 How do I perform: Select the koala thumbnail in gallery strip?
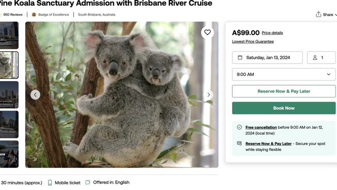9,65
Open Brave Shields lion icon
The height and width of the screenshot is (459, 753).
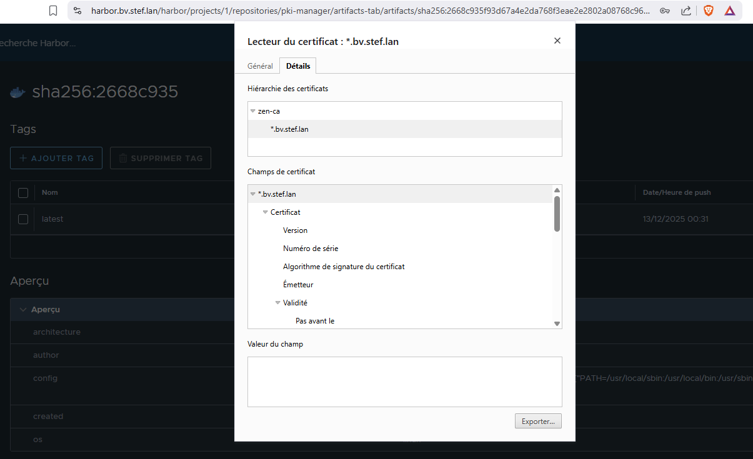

==================================================

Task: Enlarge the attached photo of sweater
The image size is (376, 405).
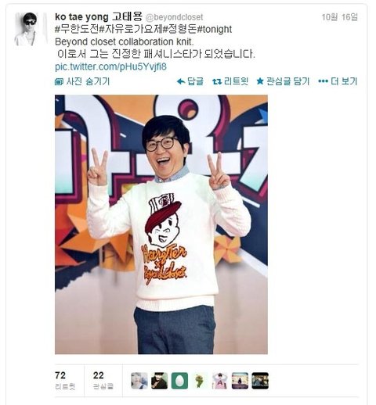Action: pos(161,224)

==================================================

Output exactly the lines above, from the line with "How do I perform: Select" to the line with "The height and", both included; skip the pictures.

 How do I perform: Select the koala thumbnail in gallery strip?
9,65
Open Brave Shields lion icon
The height and width of the screenshot is (459, 753).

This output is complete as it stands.